** EXERCISE INSTRUCTIONS **
Below are records; print only the lines from the line containing "The height and" to the end, both included, reproduced exactly and without the pictures.

# # # # #

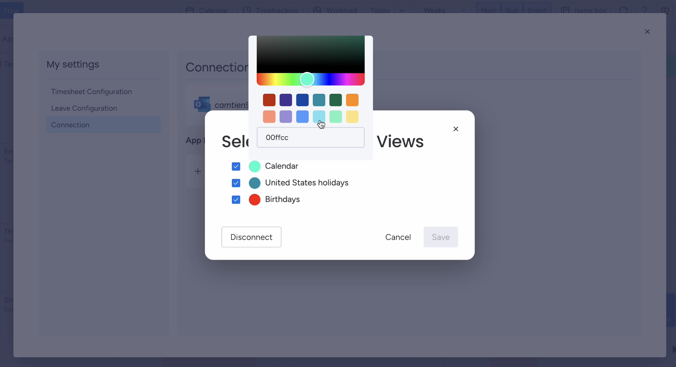Uncheck the Calendar view checkbox
The width and height of the screenshot is (676, 367).
pos(236,166)
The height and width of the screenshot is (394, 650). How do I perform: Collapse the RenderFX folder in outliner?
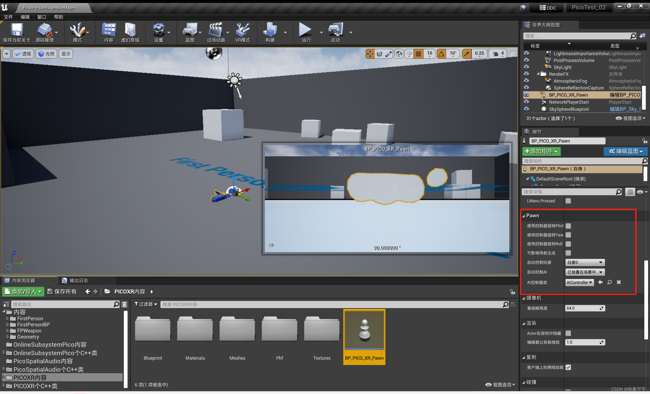coord(538,74)
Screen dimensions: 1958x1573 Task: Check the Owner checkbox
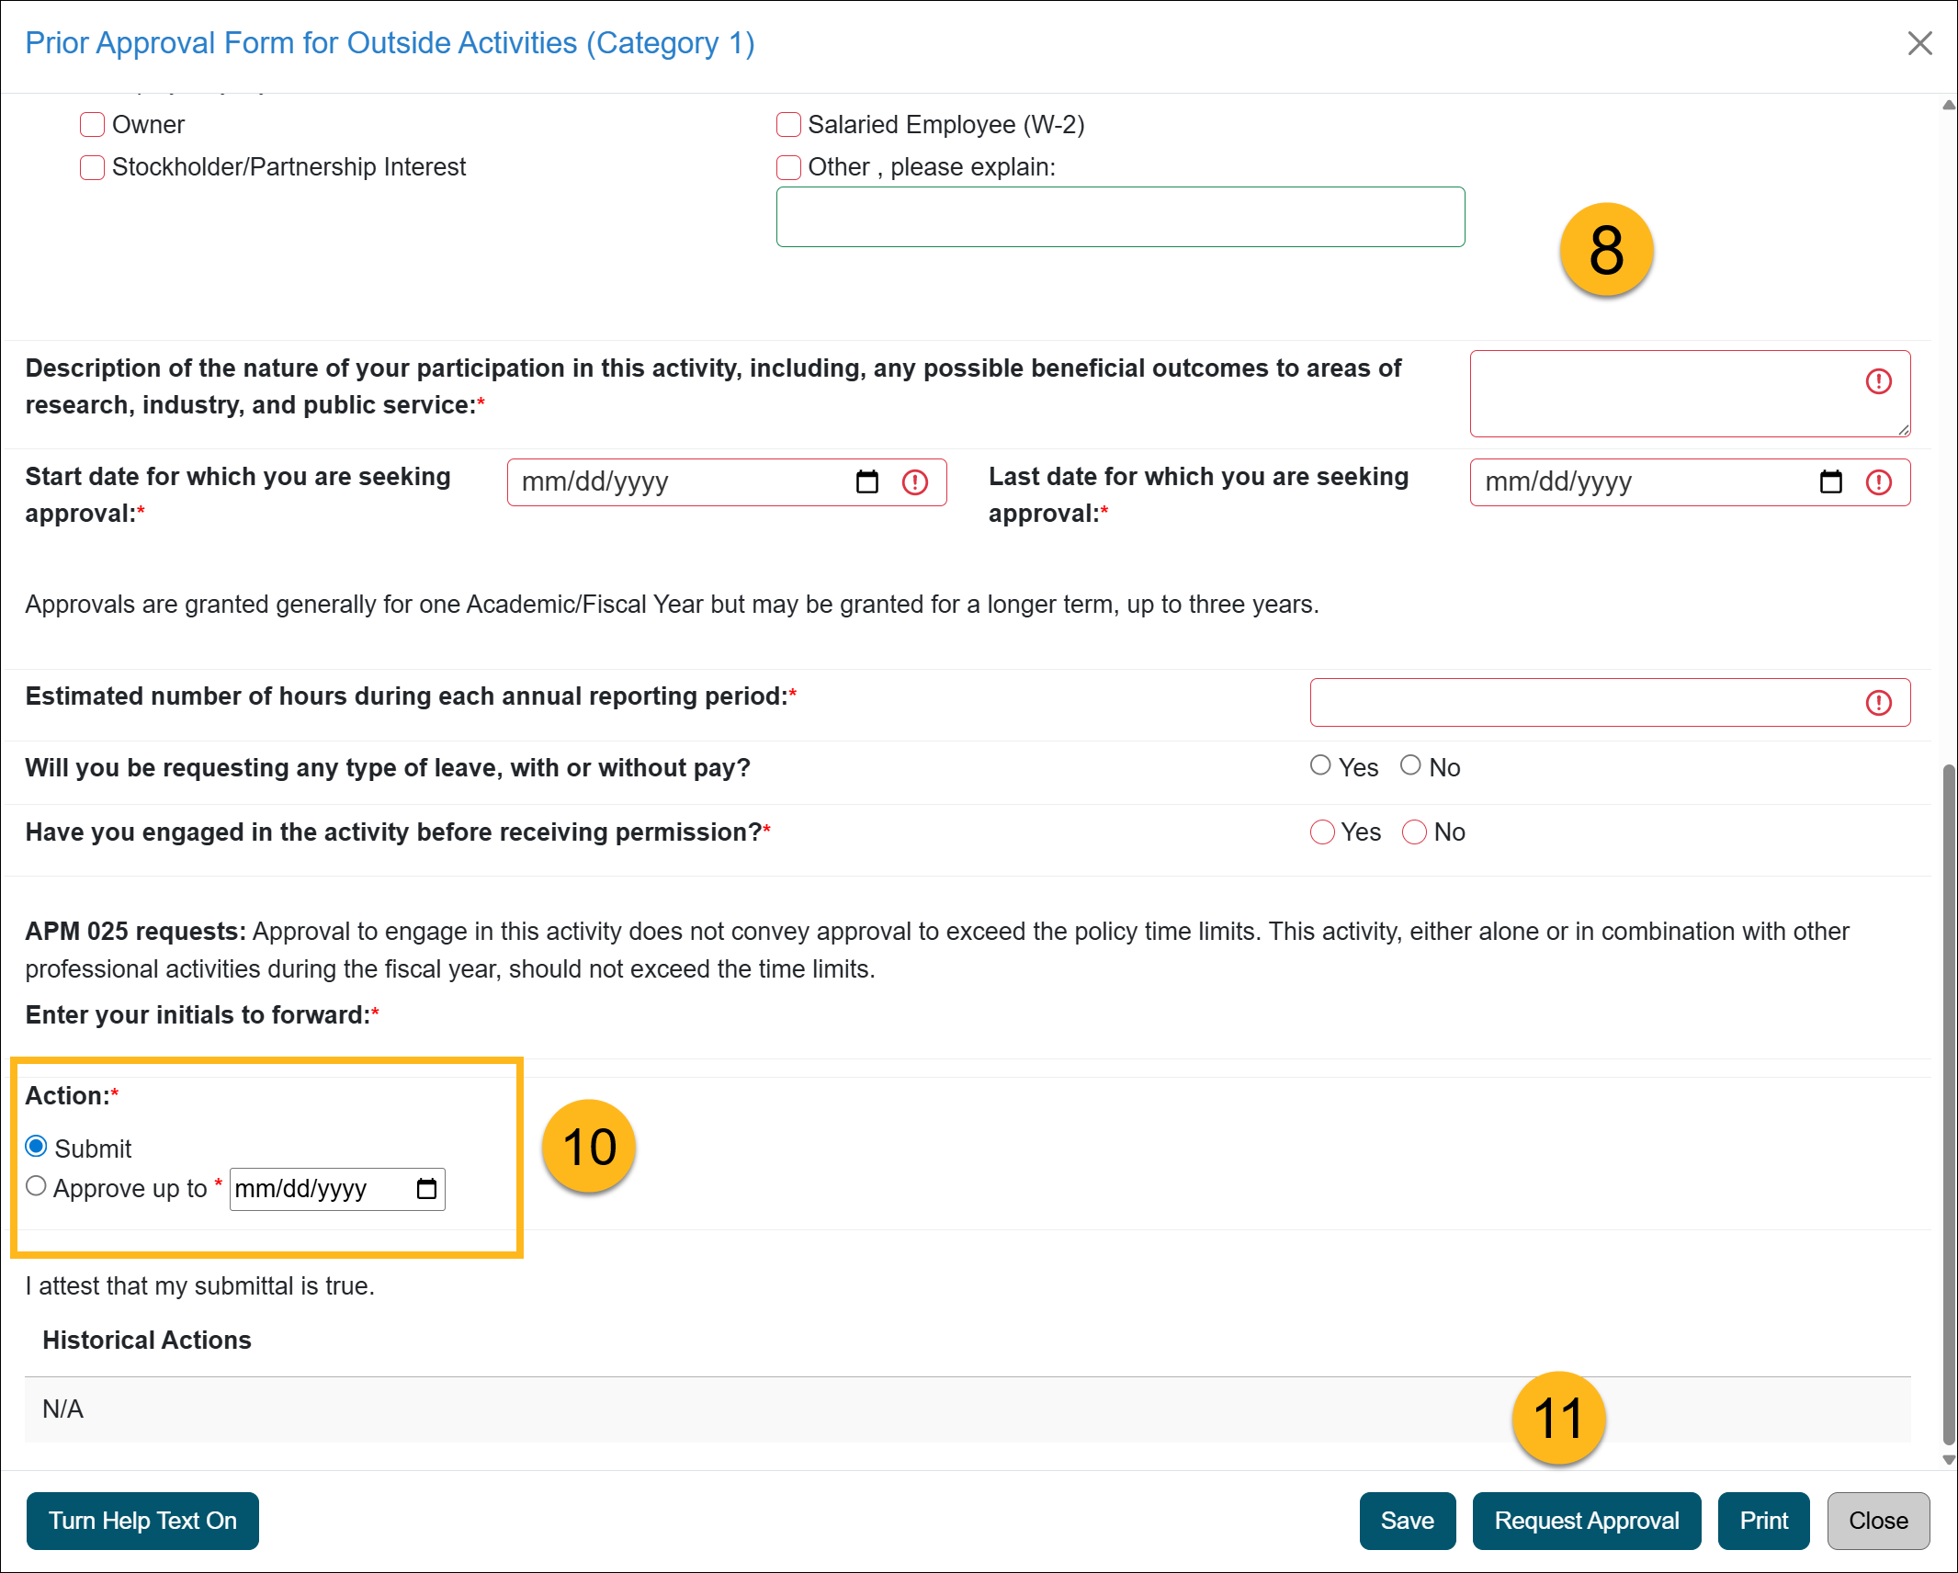(92, 124)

# # # # #

** RESPONSE BOX **
The height and width of the screenshot is (394, 650). How do I perform: Collapse the RenderFX folder in outliner?
coord(538,74)
Screen dimensions: 1958x1573 Task: Check the Owner checkbox
(92, 124)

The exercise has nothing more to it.